Il n’y avait rien qui fût plus à cœur à une ville que le souvenir de sa fondation. Quand Pausanias visita la Grèce, au second siècle de notre ère, chaque ville put lui dire le nom de son fondateur avec sa généalogie et les principaux faits de son existence. Ce nom et ces faits ne pouvaient pas sortir de la mémoire, car ils faisaient partie de la religion, et ils étaient rappelés chaque année dans les cérémonies sacrées.

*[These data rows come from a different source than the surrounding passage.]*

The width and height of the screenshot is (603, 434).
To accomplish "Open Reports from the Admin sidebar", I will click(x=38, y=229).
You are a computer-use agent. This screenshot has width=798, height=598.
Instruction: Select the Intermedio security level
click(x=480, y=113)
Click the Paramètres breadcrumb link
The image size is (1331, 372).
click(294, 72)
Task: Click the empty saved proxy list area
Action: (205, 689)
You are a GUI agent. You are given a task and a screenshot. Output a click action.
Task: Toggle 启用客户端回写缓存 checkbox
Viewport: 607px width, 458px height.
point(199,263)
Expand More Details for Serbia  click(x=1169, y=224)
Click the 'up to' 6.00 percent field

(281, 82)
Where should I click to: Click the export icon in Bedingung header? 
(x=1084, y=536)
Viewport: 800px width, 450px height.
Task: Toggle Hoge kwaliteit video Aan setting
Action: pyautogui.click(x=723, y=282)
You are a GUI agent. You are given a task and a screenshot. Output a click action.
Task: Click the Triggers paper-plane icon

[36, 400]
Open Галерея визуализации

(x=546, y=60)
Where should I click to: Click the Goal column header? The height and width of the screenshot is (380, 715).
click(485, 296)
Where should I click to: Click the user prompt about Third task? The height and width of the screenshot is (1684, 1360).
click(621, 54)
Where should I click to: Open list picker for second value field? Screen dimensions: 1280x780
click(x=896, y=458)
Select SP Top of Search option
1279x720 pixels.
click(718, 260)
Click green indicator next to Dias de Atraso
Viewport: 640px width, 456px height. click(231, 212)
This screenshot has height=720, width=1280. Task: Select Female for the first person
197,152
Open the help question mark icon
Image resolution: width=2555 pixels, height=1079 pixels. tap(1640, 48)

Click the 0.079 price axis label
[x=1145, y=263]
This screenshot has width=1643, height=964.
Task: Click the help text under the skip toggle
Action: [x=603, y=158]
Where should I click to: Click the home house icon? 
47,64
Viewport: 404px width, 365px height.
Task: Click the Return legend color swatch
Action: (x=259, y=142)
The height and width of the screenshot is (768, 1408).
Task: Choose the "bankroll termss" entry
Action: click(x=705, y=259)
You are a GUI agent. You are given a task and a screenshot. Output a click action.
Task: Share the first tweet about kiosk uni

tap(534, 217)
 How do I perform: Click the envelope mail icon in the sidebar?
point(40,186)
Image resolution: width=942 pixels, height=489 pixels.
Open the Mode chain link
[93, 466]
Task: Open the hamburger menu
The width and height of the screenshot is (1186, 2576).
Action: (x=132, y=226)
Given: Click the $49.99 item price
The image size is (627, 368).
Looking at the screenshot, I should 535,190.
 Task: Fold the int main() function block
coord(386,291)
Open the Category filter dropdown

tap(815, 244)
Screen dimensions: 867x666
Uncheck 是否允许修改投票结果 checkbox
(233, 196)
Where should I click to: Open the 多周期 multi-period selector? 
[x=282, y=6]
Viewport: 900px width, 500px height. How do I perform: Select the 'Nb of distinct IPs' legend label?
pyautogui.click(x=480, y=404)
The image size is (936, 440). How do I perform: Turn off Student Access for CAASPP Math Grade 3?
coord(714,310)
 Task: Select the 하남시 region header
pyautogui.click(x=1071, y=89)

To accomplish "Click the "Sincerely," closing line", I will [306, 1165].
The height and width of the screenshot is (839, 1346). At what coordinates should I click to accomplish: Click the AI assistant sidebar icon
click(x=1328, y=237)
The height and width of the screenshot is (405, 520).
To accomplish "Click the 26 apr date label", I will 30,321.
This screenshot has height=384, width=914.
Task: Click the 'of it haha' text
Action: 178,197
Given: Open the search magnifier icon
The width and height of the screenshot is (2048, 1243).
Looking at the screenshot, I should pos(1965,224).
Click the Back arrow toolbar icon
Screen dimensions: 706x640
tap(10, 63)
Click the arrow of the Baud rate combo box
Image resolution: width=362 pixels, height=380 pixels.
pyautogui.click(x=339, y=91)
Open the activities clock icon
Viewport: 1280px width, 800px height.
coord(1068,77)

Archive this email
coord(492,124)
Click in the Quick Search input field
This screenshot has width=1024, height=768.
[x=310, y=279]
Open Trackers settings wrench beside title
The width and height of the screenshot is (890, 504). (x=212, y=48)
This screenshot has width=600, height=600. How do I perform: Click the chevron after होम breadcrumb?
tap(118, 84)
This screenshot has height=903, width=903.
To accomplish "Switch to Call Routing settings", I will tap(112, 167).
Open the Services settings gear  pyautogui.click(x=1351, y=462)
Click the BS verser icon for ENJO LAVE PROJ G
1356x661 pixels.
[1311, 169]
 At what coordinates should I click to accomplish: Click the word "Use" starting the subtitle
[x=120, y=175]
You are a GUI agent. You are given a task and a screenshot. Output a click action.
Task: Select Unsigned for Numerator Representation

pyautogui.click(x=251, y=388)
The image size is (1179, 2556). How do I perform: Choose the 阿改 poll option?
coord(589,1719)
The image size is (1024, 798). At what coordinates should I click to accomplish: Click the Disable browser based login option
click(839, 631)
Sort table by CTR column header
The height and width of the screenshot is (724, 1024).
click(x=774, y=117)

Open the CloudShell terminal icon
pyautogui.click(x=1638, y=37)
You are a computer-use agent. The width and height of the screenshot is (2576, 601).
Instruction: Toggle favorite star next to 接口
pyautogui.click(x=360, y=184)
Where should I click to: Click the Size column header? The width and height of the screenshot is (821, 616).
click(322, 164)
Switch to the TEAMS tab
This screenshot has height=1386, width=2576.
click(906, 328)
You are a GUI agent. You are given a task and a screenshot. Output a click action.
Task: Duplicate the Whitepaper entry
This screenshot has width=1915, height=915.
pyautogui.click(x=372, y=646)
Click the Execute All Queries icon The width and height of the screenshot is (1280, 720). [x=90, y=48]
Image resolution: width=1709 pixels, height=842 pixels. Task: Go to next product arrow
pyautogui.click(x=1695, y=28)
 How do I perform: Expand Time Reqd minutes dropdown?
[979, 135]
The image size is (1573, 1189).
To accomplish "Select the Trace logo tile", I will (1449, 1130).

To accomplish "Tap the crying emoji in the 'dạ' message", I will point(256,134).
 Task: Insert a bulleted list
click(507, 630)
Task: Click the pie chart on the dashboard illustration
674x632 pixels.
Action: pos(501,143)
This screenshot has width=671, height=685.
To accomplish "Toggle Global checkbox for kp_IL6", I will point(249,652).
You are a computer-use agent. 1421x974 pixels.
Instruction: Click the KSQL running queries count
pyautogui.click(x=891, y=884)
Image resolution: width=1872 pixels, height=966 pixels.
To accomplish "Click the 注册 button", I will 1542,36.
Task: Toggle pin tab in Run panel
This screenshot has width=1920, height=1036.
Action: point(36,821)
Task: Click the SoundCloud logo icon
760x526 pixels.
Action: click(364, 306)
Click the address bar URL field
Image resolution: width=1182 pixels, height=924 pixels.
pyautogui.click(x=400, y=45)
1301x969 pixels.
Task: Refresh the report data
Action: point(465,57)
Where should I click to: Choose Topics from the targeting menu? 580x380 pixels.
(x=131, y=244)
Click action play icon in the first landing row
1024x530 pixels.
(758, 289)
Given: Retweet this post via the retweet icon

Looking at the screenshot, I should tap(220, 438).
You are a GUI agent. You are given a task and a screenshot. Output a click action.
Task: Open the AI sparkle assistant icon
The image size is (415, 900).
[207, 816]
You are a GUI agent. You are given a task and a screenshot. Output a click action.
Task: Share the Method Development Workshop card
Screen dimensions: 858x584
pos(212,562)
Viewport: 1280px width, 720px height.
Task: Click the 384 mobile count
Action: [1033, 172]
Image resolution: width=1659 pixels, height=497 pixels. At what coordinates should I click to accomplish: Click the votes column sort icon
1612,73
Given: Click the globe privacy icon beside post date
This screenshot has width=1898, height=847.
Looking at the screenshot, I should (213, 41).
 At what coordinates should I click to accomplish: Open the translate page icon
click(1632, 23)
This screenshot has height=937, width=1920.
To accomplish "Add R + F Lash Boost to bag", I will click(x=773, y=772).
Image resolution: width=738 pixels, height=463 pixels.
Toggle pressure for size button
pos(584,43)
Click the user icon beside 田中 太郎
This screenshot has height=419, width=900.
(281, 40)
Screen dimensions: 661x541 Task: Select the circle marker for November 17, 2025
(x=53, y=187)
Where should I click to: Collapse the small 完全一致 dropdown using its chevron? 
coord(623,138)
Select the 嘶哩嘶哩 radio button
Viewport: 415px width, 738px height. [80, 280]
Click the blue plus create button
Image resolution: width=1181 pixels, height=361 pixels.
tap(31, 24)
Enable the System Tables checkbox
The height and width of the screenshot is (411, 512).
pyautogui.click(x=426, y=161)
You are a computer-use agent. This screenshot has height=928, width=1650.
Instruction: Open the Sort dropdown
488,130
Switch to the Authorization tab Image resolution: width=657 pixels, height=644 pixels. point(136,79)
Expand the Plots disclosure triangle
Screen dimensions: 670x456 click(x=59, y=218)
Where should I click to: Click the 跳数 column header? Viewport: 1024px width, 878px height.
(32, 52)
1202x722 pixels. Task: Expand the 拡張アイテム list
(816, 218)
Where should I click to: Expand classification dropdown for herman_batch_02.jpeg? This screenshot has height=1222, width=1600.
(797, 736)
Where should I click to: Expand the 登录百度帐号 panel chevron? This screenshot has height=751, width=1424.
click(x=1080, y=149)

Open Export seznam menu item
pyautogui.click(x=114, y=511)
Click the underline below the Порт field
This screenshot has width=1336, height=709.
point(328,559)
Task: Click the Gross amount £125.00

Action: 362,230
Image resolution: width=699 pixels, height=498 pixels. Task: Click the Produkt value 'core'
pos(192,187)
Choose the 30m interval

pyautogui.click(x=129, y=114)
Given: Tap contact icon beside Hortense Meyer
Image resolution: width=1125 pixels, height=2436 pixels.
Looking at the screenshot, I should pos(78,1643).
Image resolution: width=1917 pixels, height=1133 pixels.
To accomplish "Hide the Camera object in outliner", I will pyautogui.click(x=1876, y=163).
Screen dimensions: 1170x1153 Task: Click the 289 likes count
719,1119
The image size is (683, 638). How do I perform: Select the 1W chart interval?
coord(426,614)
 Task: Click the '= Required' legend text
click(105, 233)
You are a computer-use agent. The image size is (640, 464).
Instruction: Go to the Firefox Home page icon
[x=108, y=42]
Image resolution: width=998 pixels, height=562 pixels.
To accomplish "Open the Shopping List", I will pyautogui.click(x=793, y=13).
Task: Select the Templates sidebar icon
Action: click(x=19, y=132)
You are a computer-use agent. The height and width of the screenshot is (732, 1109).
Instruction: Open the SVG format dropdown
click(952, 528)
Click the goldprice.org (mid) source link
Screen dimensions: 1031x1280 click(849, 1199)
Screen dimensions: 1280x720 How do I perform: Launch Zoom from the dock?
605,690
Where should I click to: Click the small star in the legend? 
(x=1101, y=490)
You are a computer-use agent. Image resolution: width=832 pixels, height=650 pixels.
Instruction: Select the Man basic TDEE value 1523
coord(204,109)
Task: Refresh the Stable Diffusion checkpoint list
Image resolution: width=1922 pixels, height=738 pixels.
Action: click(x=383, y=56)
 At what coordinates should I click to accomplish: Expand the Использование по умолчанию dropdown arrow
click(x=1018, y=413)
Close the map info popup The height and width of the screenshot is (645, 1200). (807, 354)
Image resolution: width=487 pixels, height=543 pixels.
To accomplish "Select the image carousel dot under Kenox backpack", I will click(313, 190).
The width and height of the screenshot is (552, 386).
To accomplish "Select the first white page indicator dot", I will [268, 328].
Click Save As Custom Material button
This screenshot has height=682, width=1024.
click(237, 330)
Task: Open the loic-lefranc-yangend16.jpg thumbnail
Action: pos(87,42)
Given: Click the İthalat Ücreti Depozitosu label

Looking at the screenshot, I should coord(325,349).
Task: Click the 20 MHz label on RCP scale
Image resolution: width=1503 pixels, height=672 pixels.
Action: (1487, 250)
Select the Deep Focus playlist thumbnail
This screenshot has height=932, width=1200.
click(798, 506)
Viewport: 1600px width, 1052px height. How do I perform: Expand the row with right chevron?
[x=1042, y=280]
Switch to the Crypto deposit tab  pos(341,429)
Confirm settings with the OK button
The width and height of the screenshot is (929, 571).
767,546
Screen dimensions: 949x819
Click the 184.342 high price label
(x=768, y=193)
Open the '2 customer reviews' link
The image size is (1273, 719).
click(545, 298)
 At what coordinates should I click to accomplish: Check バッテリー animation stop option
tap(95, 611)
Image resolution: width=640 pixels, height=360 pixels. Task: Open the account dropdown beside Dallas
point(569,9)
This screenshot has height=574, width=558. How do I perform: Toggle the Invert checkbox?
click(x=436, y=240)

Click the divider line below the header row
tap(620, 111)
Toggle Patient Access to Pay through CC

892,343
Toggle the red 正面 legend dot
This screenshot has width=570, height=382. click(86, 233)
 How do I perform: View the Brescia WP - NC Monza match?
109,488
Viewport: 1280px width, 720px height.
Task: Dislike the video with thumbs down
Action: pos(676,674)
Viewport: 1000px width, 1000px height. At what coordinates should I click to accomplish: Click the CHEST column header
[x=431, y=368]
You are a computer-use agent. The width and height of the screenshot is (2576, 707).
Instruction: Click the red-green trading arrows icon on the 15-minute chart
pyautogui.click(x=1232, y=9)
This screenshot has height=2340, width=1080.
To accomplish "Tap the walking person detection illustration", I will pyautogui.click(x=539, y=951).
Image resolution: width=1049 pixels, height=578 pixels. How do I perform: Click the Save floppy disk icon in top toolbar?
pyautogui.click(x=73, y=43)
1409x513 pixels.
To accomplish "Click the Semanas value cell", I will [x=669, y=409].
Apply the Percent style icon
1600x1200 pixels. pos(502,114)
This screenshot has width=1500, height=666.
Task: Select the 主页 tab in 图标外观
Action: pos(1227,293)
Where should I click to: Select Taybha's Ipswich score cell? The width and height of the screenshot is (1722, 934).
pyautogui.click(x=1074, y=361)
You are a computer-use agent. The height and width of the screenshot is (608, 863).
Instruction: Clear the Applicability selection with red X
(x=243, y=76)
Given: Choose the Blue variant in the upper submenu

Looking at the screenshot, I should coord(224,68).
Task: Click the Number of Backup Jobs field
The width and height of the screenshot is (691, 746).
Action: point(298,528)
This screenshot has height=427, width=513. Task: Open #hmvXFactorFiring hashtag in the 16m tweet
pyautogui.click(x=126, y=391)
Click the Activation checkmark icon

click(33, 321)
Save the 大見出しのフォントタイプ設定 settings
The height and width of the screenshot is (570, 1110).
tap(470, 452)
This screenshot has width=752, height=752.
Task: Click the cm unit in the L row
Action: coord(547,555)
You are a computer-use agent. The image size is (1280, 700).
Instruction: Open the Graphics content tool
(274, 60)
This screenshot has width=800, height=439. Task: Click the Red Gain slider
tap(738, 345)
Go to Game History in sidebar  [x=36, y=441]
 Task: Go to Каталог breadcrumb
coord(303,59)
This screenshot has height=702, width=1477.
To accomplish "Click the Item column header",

On a conservé le souvenir d’un grand nombre de poëmes grecs qui avaient pour sujet la fondation d’une ville. Philochore avait chanté celle de Salamine, Ion celle de Chio, Criton celle de Syracuse, Zopyre celle de Milet ; Apollonius, Hermogène, Hellanicus, Dioclès avaient composé sur le même sujet des poëmes ou des histoires. Peut-être n’y avait-il pas une seule ville qui ne possédât son poëme ou au moins son hymne sur l’acte sacré qui lui avait donné naissance.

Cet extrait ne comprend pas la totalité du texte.